Rodel have been making this kit for decades now in various forms and with good reason: it's a cracker. The 4.2m is available with an obeche-veneered foam wing or DIY built-up wing. I got the foam-winged version as it is slightly more robust than the balsa wing, with glasscloth under the veneer and a hardwood leading edge. In passing, it's the same wing Rodel use for their ASK21. There's also a 3.2m version for those with smaller cars/budgets/hands. And a recently-added 5.2m if you're rich, big car etc.
Also please note that mine is a 2005 kit; Rodel has made some improvements since.
The kit is a joy to put together - less work than a Teakle kit (e.g. the wings are finish-sanded including LE, ailerons faced with obeche) but there are a few jobs that need to be done right e.g. accurately gluing wing joiner sleeves in wing and fus, installing airbrakes, building the built-up tail surfaces etc.
All the main components and fittings are good quality and totally usable. Of course, being picky I replaced some to make it more scale or to trim off an imaginary amount of weight, but the thing is you could just open the box and build the thing.
I made the following changes:
- replaced the hefty aluminium tailplane bellcrank and joiner with carbon fibre parts. The joiner is 8mm square carbon tube and the bellcrank is 4mm carbon plate, both from Easy Composites. Note: I understand new kits have a glass-fibre bellcrank supplied.
horrible snakes for rudder and elev replaced with closed loop and carbon pushrod respectively.
wheel mounted on sprung trailing arms to give some suspension (wheel not supplied, oddly)
electric motor fitted in nose (Emax 4030, 5s 4500mAh LiPo, 80 ESC, 16x10 prop, about 800W)
replaced laughably-heavy steel 20mm wing joiner weighing 20oz with carbon filled aluminium joiner weighing 10oz. Aluminium from B&Q.

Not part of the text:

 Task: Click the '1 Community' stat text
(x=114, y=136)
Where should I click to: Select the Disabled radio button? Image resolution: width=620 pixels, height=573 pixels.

fitted auto-connecting MPX plug/socket in wing roots for wing servos.
replaced brass control horns with scale shaped horns cut from carbon plate.

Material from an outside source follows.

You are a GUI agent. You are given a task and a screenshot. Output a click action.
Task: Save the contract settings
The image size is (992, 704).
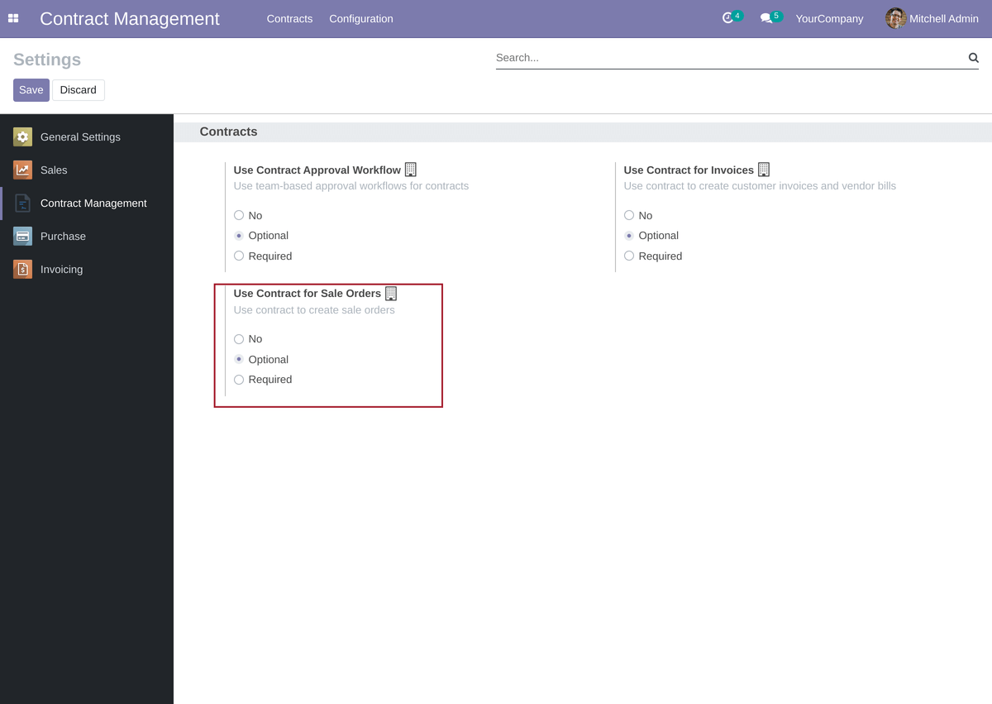(x=31, y=89)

edged all balsa tail surfaces with 2mm beech (coffee stirrers from Costa)
replaced the 1/8" liteply canopy frame by moulding one in situ with carbon tows. Really easy and satisfying to do, and when you pop it off and hold it in your hands it has all the qualities aeromodellers seek - light, strong and super-accurate.

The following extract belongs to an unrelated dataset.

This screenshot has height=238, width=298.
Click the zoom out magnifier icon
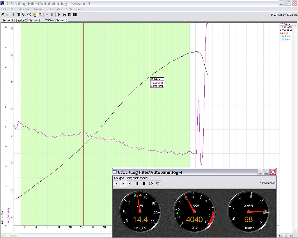pyautogui.click(x=24, y=15)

My proudest thing is the fit of the airbrakes. Damn you can't see them until they open. After years or frustrated disappointment with my own brakes and coveting the hairline fit of others', this is a big moment for me. I made the blade caps by pouring thick epoxy/microballoons onto the aluminium brake in situ, with a cellotape wall around the aperture and plenty of vaseline to avoid one of those oh-dear-I've-glued-the-airbrakes-shut moments. The cellotape provides the working clearance.